Abstract
Facial expression recognition classifies a face image into one of several discrete emotional categories. We have a lot of exclusive or non-exclusive emotional classes to describe the varied and nuancing meaning conveyed by facial expression. However, it is almost impossible to enumerate all the emotional categories and collect adequate annotated samples for each category. To this end, we propose a zero-shot learning framework with multi-label label propagation (Z-ML\(^2\)P). Z-ML\(^2\)P is built on existing multi-class datasets annotated with several basic emotions and it can infer the existence of other new emotion labels via a learned semantic space. To evaluate the proposed method, we collect a multi-label FER dataset FaceME. Experimental results on FaceME and two other FER datasets demonstrate that Z-ML\(^2\)P framework improves the state-of-the-art zero-shot learning methods in recognizing both seen or unseen emotions.

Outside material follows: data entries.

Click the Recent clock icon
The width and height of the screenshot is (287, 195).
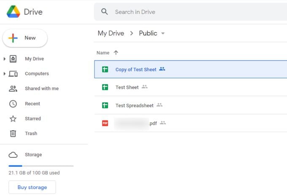[x=13, y=104]
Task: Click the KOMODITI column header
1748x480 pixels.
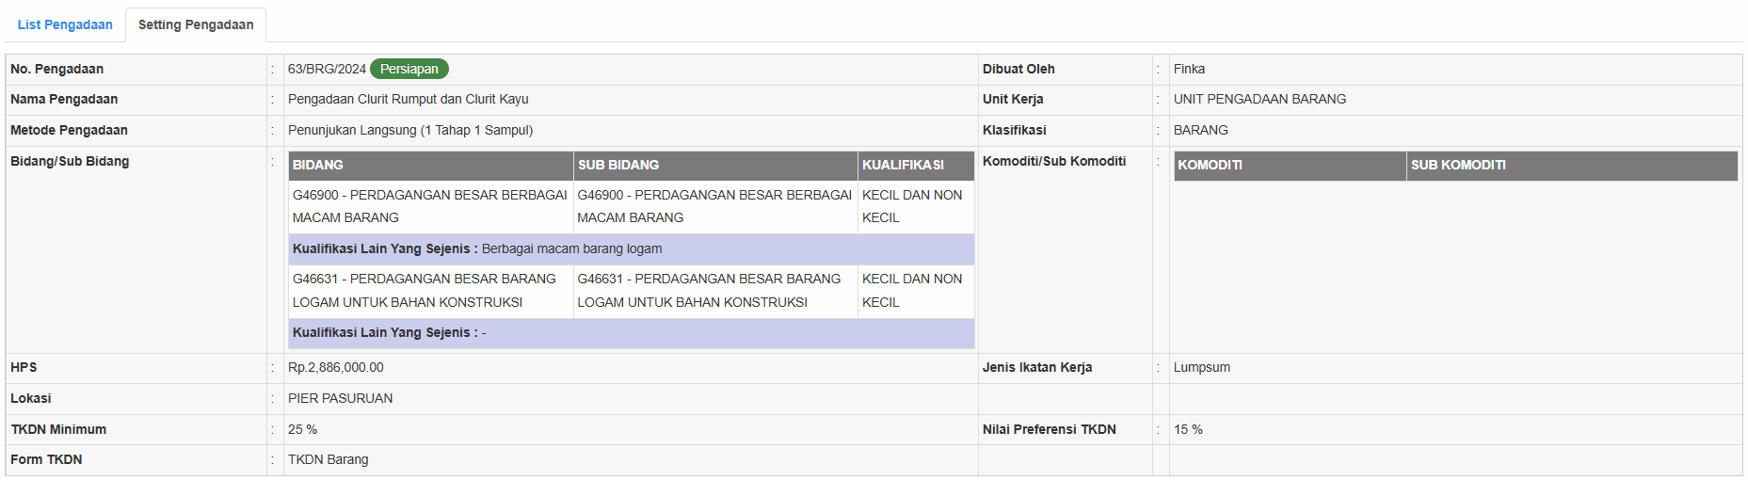Action: [x=1210, y=165]
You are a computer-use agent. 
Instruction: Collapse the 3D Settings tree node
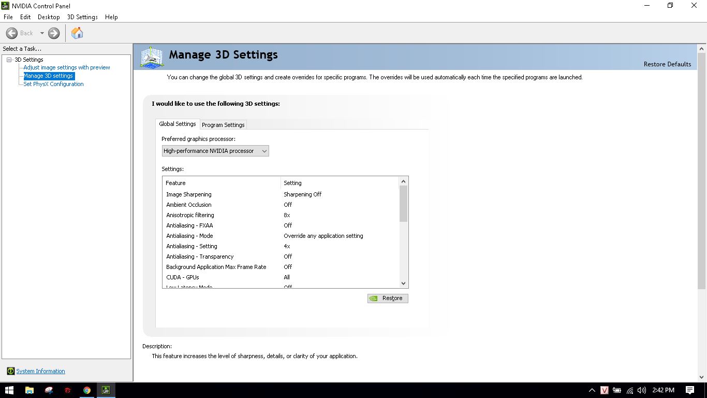pyautogui.click(x=9, y=60)
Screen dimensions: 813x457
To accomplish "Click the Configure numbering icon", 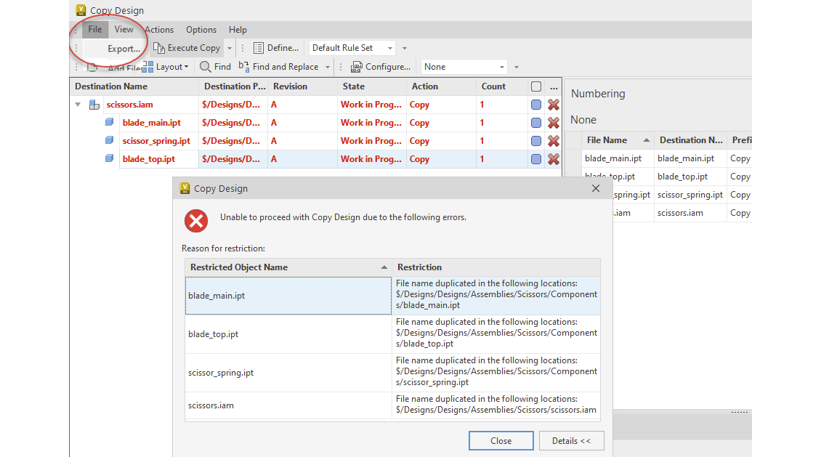I will coord(357,67).
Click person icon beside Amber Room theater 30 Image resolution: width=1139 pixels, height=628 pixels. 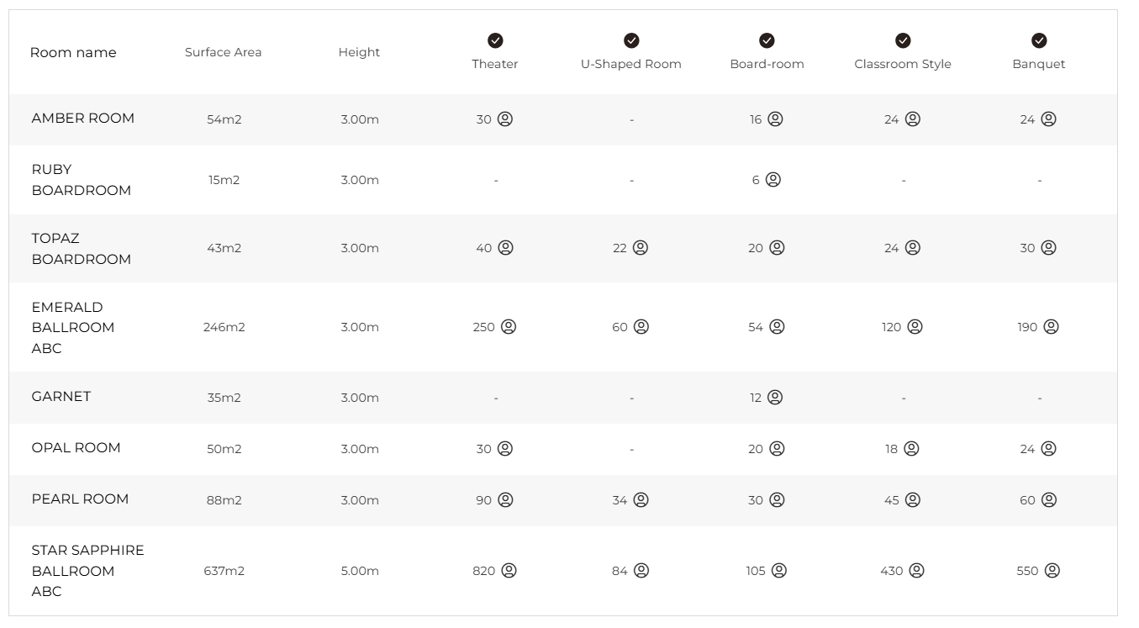point(505,119)
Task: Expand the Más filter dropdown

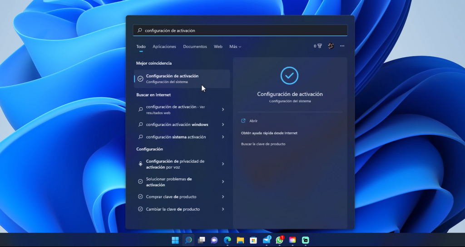Action: (x=235, y=47)
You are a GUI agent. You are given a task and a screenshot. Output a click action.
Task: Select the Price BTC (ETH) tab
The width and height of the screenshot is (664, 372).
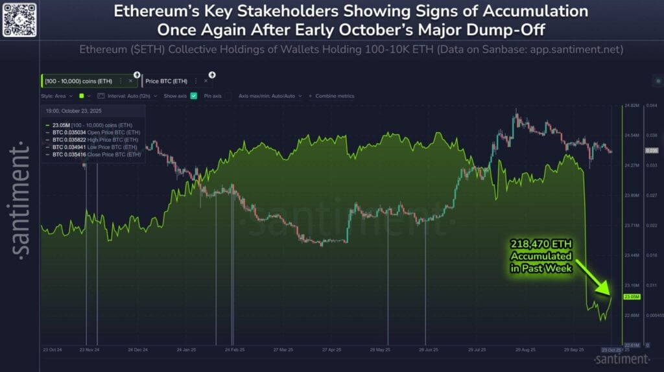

This work is done by Zijia Lu during his internship in Institute of Computing Technology, Chinese Academy of Sciences. We gratefully acknowledge the supports from National Key R&D Program of China (grant 2017YFA0700800), National Natural Science Foundation of China (grant 61702481), and External Cooperation Program of CAS (grant GJHZ1843). We also thank Yong Li for his help in adapting the annotation tool to Windows OS.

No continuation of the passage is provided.